* _Exercise directions_
Please rewrite everything in the records from the line containing "Where should I click to: Click Denise's" down to the line containing "(x=582, y=140)", with "Tools" changed to "Edit" and all else left unchanged.

Entries taken from a collection
○ ○ ○ ○ ○
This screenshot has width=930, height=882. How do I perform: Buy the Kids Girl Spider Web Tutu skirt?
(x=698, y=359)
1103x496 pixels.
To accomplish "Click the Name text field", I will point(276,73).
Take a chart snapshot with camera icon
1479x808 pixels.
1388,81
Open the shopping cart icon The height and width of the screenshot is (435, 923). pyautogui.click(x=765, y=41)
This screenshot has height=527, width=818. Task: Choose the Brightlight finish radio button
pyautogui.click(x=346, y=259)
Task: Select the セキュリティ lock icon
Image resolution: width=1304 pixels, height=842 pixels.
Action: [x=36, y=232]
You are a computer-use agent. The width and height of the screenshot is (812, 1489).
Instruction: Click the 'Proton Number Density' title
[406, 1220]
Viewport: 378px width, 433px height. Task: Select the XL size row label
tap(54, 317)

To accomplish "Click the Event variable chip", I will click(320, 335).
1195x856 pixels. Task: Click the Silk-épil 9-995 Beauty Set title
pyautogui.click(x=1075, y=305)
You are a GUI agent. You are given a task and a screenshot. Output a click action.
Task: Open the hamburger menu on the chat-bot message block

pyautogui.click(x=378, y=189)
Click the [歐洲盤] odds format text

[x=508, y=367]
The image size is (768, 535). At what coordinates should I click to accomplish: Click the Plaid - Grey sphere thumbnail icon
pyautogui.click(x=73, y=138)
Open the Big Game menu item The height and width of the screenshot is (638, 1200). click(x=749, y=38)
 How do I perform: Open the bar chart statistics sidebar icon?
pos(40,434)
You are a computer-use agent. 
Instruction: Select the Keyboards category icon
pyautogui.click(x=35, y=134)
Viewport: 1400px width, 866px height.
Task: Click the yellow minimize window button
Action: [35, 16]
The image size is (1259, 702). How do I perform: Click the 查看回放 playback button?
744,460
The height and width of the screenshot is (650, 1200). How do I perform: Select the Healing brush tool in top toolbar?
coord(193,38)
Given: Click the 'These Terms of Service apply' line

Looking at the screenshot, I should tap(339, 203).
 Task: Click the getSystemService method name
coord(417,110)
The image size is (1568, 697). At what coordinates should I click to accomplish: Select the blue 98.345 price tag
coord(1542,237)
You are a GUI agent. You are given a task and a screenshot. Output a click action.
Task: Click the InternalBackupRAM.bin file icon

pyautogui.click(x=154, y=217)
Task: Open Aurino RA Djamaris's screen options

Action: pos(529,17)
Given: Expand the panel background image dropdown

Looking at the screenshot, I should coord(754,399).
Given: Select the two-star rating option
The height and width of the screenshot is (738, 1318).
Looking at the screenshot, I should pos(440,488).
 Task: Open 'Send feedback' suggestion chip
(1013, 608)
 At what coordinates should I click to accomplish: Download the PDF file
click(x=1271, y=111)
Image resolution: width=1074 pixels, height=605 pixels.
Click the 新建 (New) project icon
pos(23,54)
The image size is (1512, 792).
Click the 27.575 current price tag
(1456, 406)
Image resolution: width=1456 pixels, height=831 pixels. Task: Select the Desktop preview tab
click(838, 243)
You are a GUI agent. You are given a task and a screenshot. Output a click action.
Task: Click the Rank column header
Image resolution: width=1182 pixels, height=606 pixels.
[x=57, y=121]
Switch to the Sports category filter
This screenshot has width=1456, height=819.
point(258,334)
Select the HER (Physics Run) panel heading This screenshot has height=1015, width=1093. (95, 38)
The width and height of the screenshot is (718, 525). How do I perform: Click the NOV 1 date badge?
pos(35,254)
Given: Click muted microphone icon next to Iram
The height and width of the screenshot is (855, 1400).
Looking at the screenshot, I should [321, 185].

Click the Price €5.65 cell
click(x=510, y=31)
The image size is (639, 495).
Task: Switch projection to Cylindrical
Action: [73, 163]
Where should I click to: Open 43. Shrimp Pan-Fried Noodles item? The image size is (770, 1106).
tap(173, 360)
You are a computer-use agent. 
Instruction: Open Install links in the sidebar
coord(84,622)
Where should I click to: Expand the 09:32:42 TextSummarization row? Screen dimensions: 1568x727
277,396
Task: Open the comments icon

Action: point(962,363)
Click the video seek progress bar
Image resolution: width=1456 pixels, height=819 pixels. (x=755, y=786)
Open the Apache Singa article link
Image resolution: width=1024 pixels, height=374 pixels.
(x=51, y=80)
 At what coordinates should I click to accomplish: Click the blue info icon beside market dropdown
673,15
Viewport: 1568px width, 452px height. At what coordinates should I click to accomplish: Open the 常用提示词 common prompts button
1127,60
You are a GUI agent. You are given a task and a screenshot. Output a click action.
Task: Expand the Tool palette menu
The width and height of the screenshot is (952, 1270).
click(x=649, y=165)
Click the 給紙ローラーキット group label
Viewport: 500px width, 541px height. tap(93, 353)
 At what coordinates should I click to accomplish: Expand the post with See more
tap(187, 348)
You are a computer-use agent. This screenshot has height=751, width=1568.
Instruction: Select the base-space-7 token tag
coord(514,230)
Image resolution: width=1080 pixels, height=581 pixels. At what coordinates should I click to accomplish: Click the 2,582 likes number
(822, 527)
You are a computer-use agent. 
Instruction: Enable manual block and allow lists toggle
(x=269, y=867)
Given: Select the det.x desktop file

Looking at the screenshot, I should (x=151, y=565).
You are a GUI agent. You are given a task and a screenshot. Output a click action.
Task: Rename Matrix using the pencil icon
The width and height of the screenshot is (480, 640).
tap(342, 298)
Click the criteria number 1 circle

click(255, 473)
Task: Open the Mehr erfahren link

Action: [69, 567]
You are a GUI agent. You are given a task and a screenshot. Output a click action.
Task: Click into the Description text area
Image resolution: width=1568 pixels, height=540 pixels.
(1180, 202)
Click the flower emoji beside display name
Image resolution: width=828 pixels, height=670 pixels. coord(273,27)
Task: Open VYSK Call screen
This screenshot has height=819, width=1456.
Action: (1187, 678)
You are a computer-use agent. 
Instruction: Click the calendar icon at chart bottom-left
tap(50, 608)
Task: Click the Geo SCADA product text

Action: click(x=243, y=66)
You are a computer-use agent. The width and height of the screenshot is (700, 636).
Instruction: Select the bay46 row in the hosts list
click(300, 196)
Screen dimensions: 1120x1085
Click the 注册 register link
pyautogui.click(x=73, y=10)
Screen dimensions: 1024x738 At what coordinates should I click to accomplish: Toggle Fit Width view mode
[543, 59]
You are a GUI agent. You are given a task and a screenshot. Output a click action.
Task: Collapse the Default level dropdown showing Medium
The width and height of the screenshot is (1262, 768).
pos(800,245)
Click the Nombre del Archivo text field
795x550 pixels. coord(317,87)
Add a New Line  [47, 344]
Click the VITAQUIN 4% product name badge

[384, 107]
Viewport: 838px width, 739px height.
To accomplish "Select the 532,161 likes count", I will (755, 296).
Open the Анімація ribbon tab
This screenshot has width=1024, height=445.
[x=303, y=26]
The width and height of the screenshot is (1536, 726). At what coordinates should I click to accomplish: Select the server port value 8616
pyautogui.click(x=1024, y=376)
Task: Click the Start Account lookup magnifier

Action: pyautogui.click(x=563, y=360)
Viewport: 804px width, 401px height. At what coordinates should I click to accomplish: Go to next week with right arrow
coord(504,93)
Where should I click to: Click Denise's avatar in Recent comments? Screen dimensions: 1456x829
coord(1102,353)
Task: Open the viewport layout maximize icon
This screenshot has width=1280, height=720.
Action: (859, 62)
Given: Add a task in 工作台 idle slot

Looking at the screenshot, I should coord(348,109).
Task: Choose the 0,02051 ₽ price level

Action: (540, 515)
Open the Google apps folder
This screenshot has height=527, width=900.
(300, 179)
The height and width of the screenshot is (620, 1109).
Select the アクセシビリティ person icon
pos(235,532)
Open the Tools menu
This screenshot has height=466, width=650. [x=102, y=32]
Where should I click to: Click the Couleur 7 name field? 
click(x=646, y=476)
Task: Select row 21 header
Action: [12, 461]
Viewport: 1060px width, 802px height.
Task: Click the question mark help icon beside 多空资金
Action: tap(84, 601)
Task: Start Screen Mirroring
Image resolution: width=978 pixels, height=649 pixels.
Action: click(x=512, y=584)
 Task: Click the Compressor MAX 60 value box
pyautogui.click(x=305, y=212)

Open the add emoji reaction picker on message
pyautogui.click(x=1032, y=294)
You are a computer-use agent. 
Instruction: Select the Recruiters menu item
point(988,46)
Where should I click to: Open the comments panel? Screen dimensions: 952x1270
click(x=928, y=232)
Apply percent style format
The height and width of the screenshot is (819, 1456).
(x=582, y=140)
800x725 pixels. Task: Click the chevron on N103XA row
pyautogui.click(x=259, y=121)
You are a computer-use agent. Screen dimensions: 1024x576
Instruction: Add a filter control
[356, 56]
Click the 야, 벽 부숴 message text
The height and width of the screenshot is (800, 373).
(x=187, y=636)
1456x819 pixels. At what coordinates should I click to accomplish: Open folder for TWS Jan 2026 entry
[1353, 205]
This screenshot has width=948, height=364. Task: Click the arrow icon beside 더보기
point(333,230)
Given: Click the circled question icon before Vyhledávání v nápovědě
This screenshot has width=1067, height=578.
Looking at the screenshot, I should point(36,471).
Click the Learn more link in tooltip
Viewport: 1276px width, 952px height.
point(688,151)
○ ○ ○ ○ ○
* _Worked solution_
Where should I click to: Click Denise's avatar in Recent comments? Screen dimensions: 1456x829
coord(1102,353)
Task: Open the viewport layout maximize icon
This screenshot has width=1280, height=720.
Action: (859, 62)
Given: Add a task in 工作台 idle slot

Looking at the screenshot, I should coord(348,109).
Task: Choose the 0,02051 ₽ price level

Action: (540, 515)
Open the Google apps folder
This screenshot has height=527, width=900.
(300, 179)
The height and width of the screenshot is (620, 1109).
Select the アクセシビリティ person icon
pos(235,532)
Open the Edit menu
This screenshot has height=466, width=650. [x=102, y=32]
Where should I click to: Click the Couleur 7 name field? 
click(x=646, y=476)
Task: Select row 21 header
Action: [12, 461]
Viewport: 1060px width, 802px height.
Task: Click the question mark help icon beside 多空资金
Action: tap(84, 601)
Task: Start Screen Mirroring
Image resolution: width=978 pixels, height=649 pixels.
Action: click(x=512, y=584)
 Task: Click the Compressor MAX 60 value box
pyautogui.click(x=305, y=212)

Open the add emoji reaction picker on message
pyautogui.click(x=1032, y=294)
You are a computer-use agent. 
Instruction: Select the Recruiters menu item
point(988,46)
Where should I click to: Open the comments panel? Screen dimensions: 952x1270
click(x=928, y=232)
Apply percent style format
The height and width of the screenshot is (819, 1456).
(x=582, y=140)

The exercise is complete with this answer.